• Your instructions
Recast every line of the entries below as a Markdown table with two columns, Row and Line, numbering each line and skipping blank ones. Leave the pictures out of the answer.

***

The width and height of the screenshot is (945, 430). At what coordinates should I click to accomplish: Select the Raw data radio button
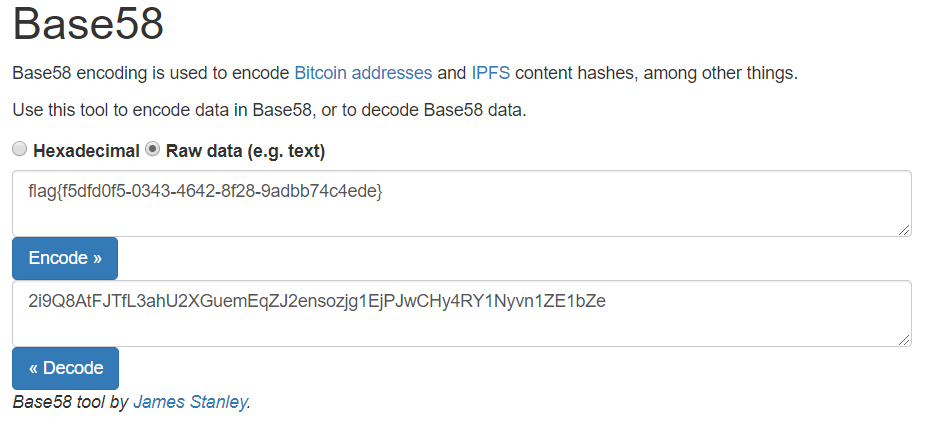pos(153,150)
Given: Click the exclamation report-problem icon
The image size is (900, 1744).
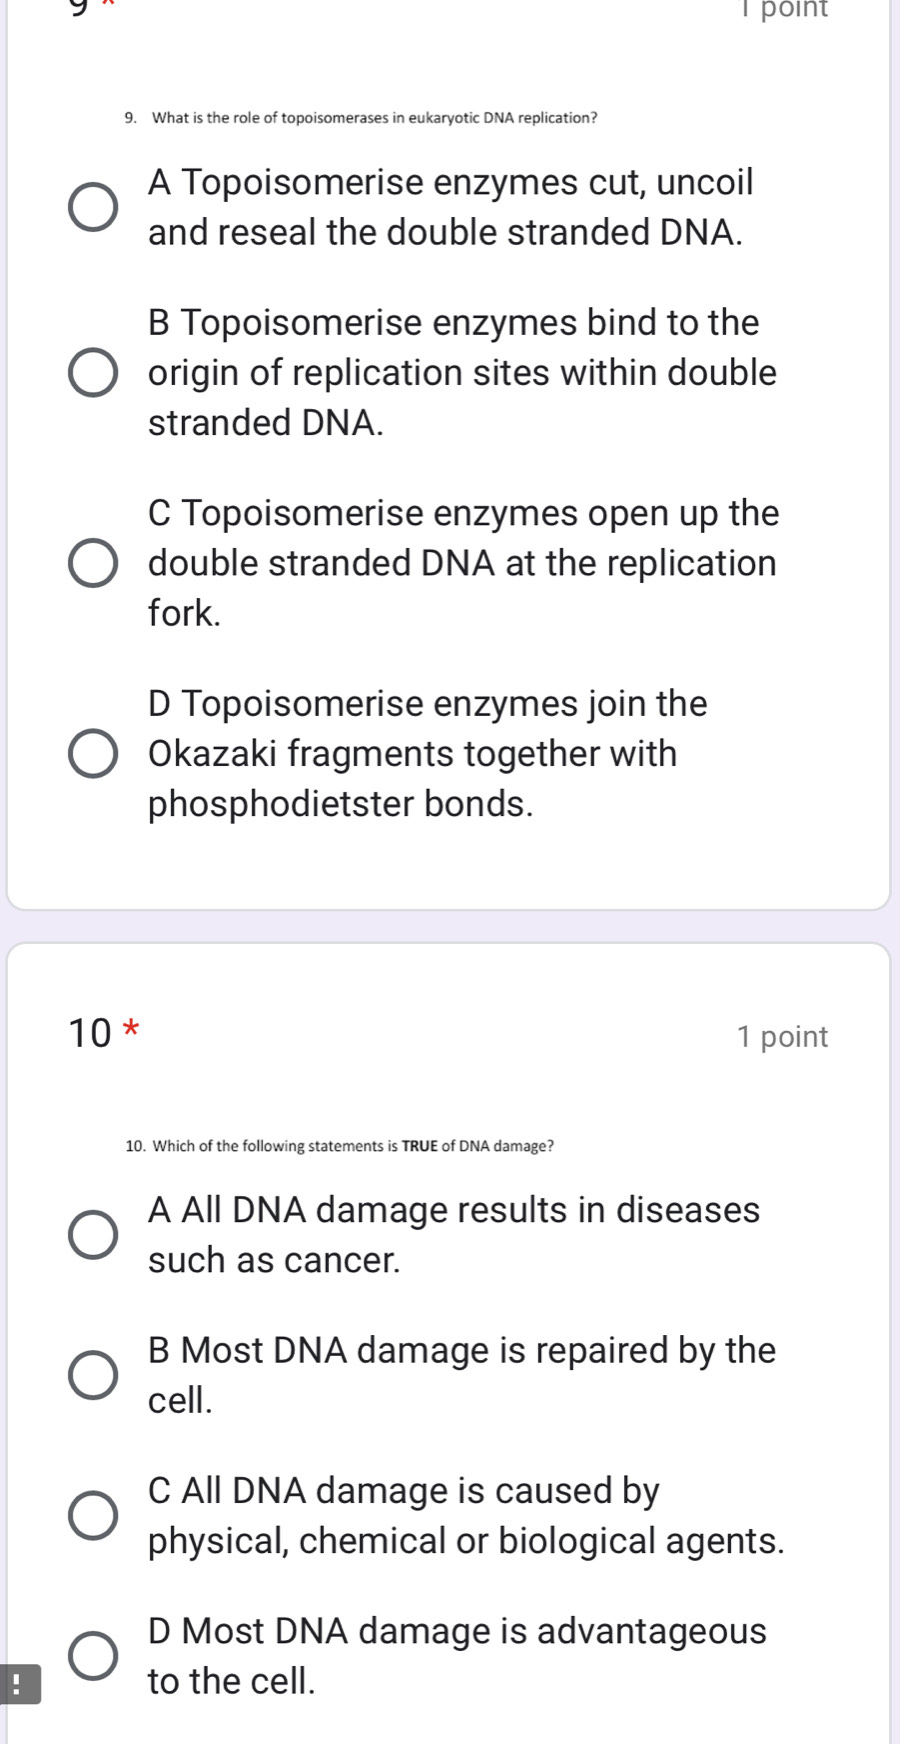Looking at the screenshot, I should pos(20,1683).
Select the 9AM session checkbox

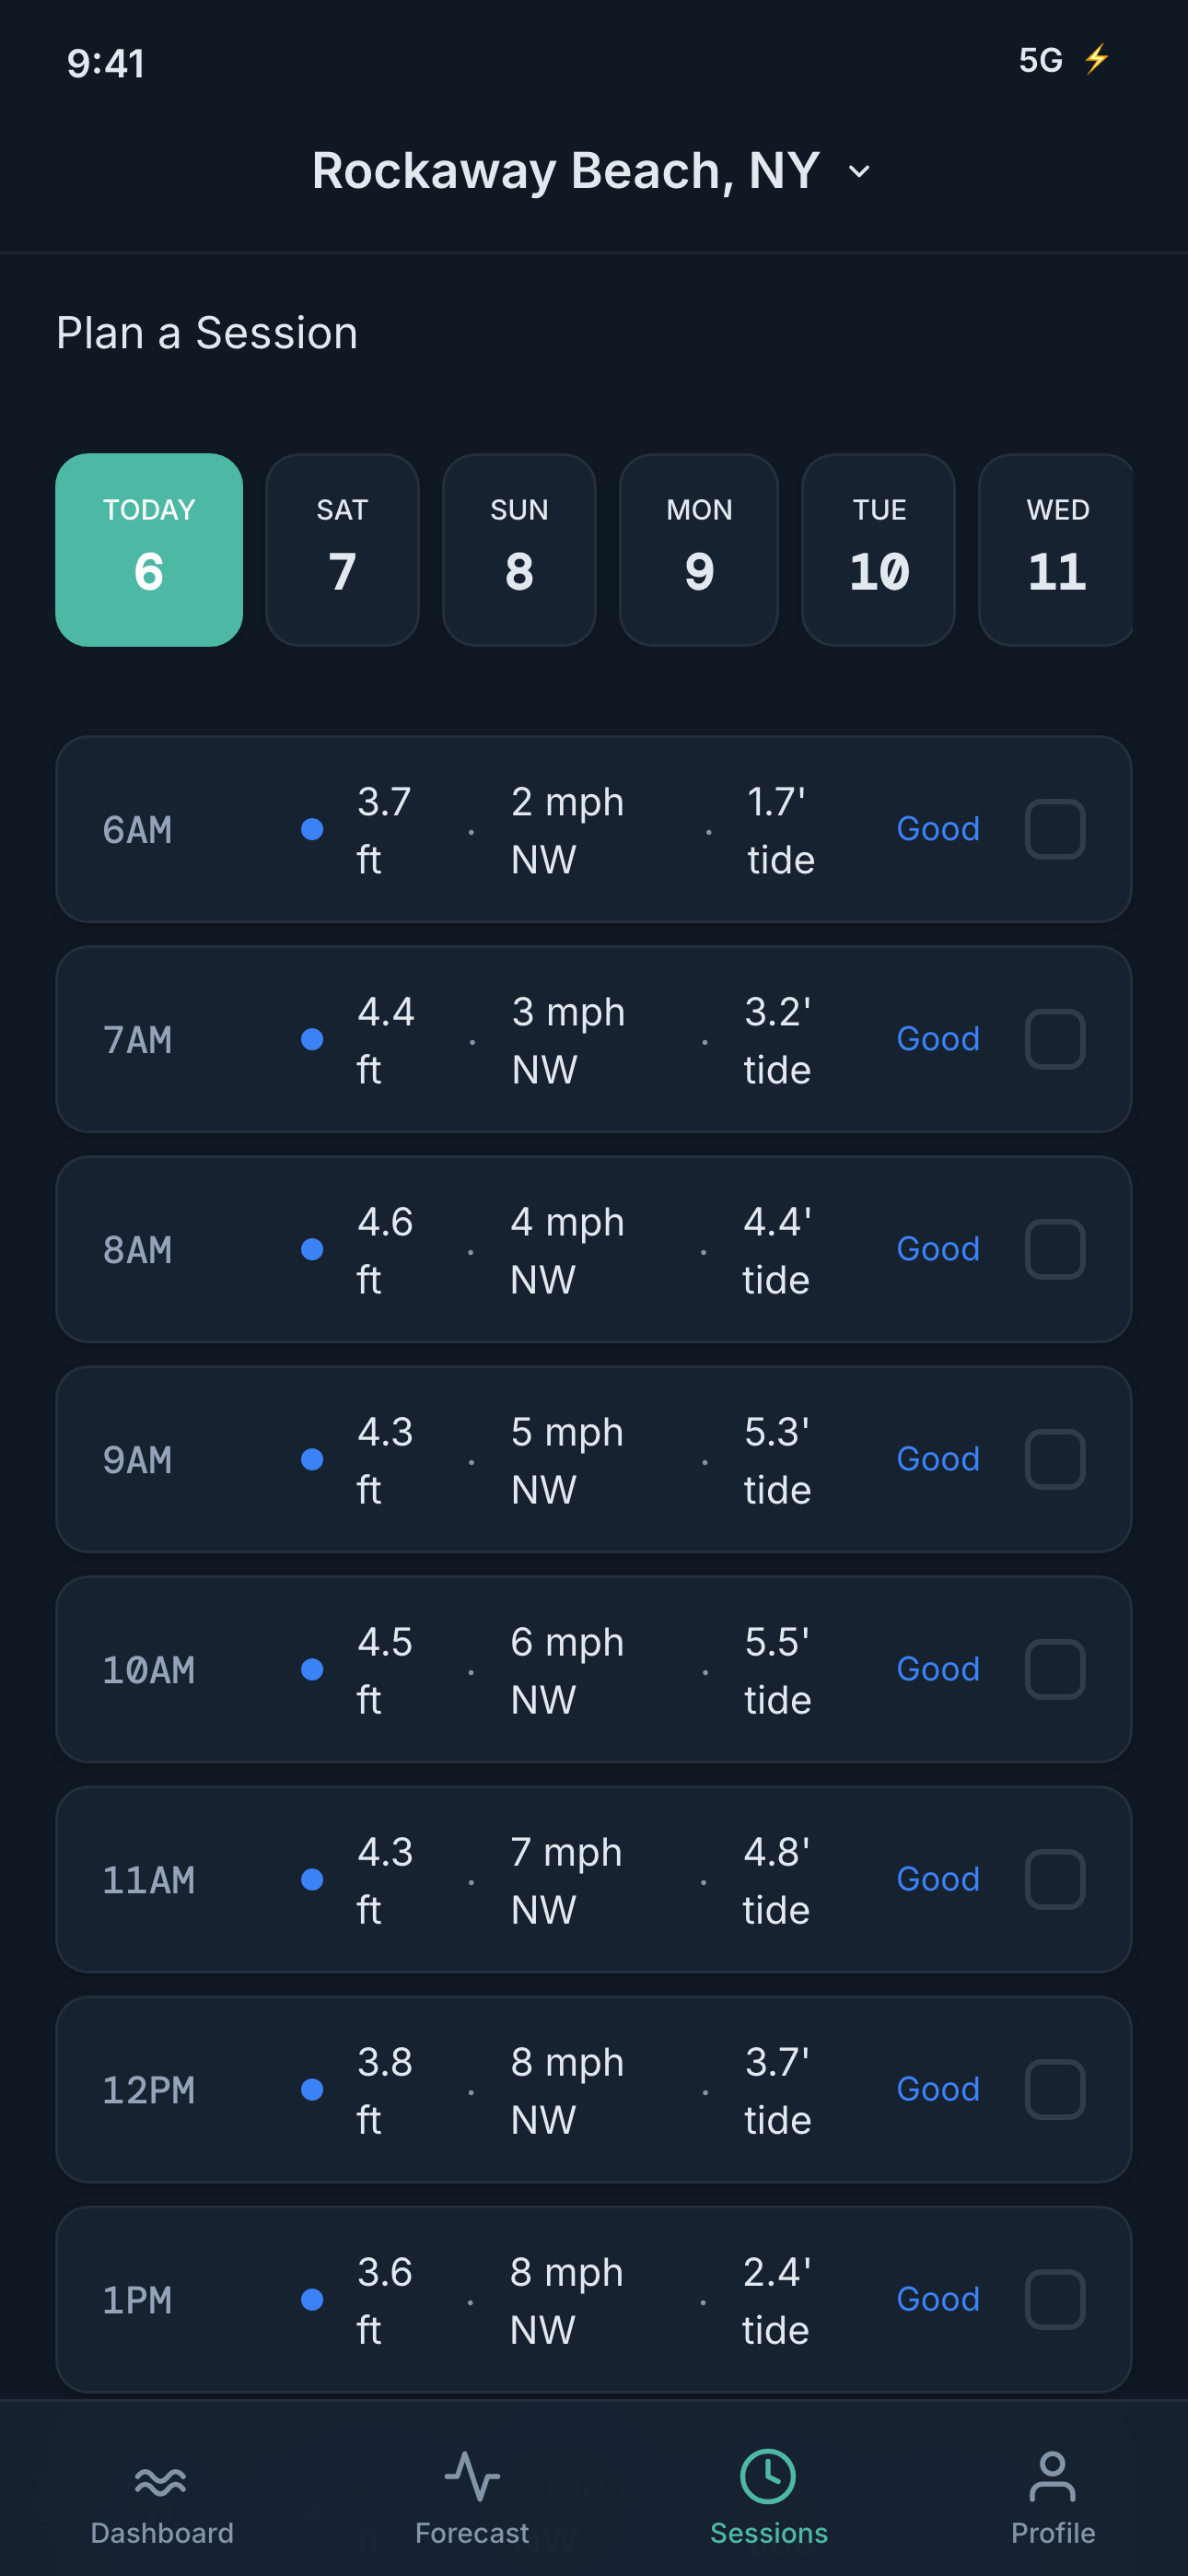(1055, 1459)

***

• Exercise response
| Row | Line |
|---|---|
| 1 | The width and height of the screenshot is (945, 430). At what coordinates should I click to accomplish: Select the Raw data radio button |
| 2 | pos(153,150) |
| 3 | Given: Click the exclamation report-problem icon |
| 4 | The image size is (900, 1744). |
| 5 | Looking at the screenshot, I should pos(20,1683). |
| 6 | Select the 9AM session checkbox |
| 7 | (1055, 1459) |